Conspiracies (Mercedes Lackey) - By Mercedes Lackey Page 0,22

“Okay. That is weird,” Muirin admitted grudgingly. “Really, really weird.”

“And wrong,” Addie said firmly. “Why would anyone here want us to not look at the tree? Why not just wall it up or plaster it over or something in that case?”

“I don’t know, but I decided that if something or someone didn’t want me looking at the tree closely, then I was going to.” At least now she had their attention. “There wasn’t anyone around, so I went up to it and stared at it for a while. There’s marks on it, and they didn’t look natural to me.
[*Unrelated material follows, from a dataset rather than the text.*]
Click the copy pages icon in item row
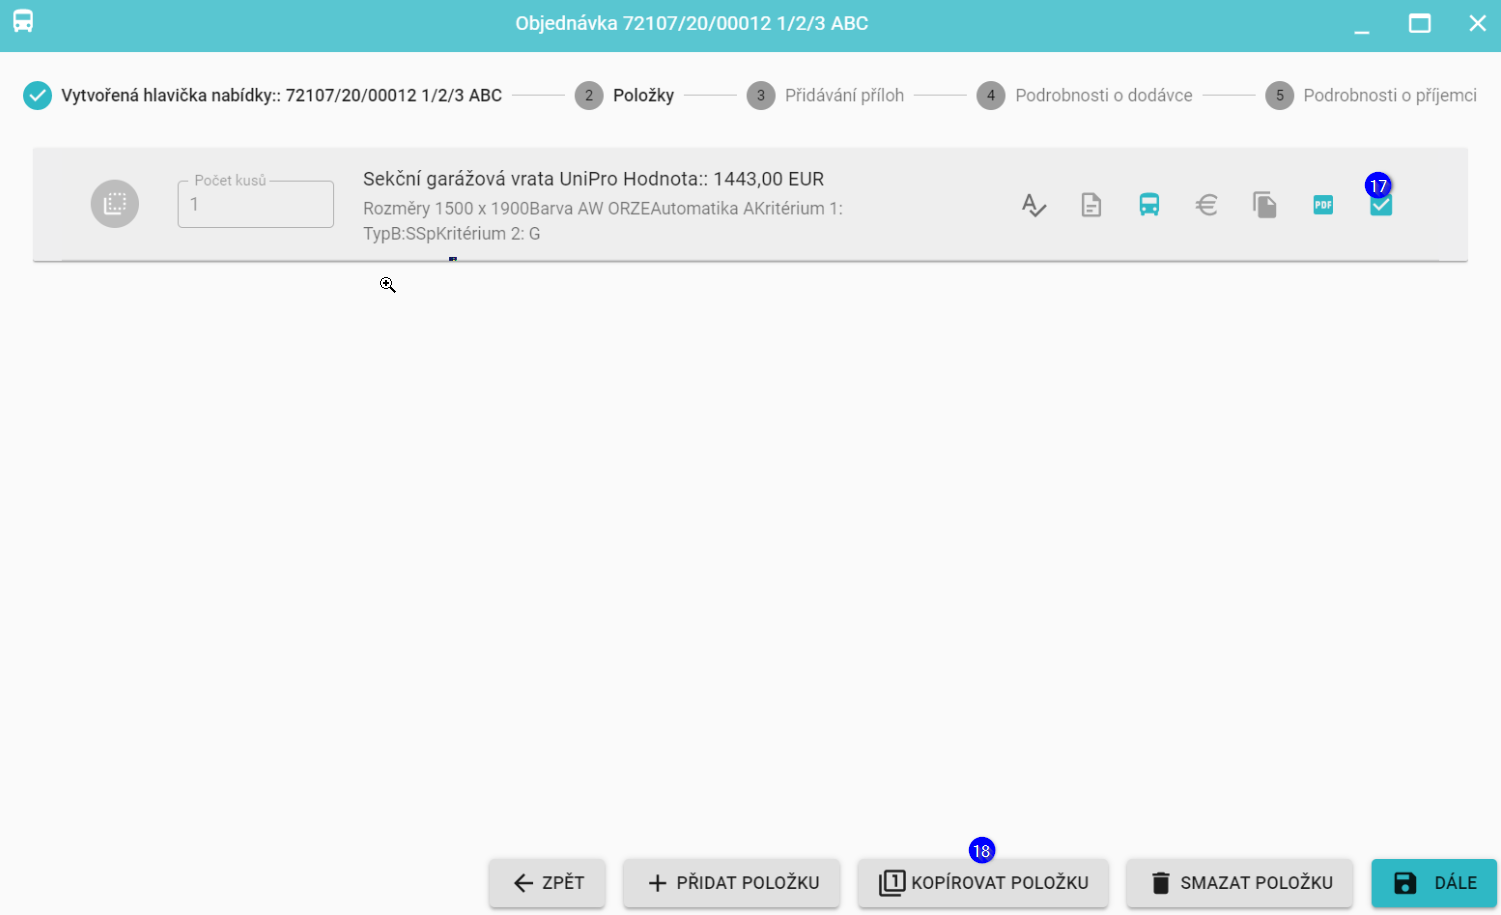Screen dimensions: 1501x915 click(1265, 205)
But it was hard to make them out, and there was more weirdness, because right after I left the room I couldn’t remember them well enough to try and sketch them.”

Burke mulled that over for a moment. “I don’t think it’s a good idea to go and stare at it,” he said, eying her as if he expected her to object. “I mean, if by some crazy chance you’re right, and there still is someone here after the kids—us—you never know how they could be watching.”
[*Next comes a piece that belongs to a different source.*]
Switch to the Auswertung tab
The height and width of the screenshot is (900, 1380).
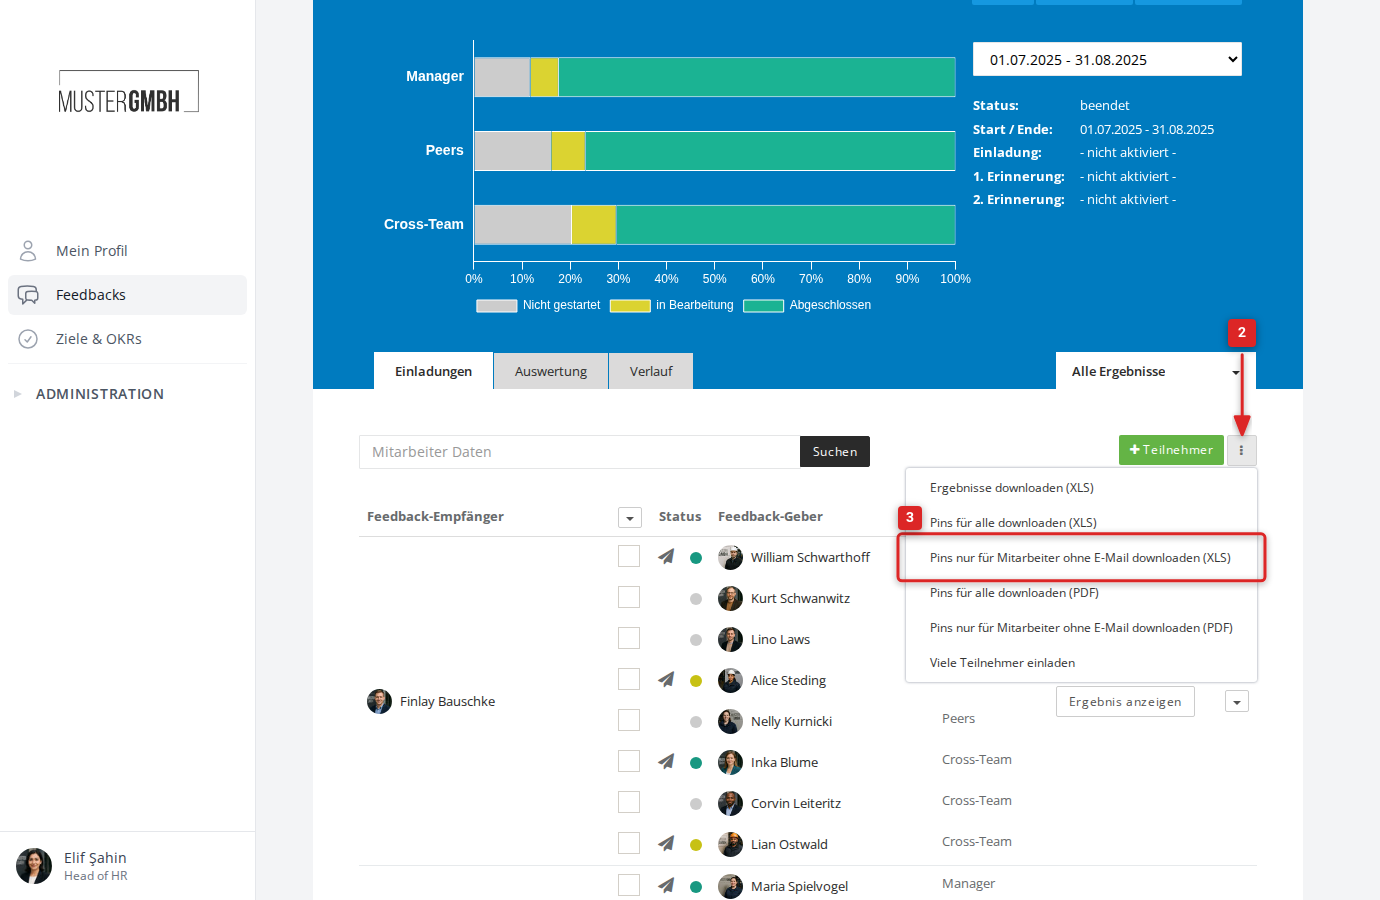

Spirit tried not to bristle at the if by some crazy chance part. “Well, how can we get a good look at it then?”

“Actually, I think I can,” Addie piped up unexpectedly. “My Art Class is supposed to be doing sketches around Oakhurst all vacation. I can sketch the tree. I bet no one else is.”

Spirit felt a chill of alarm at the idea of Addie sitting alone in that room, sketching something that had deliberately been protected in some way. What if someone saw her?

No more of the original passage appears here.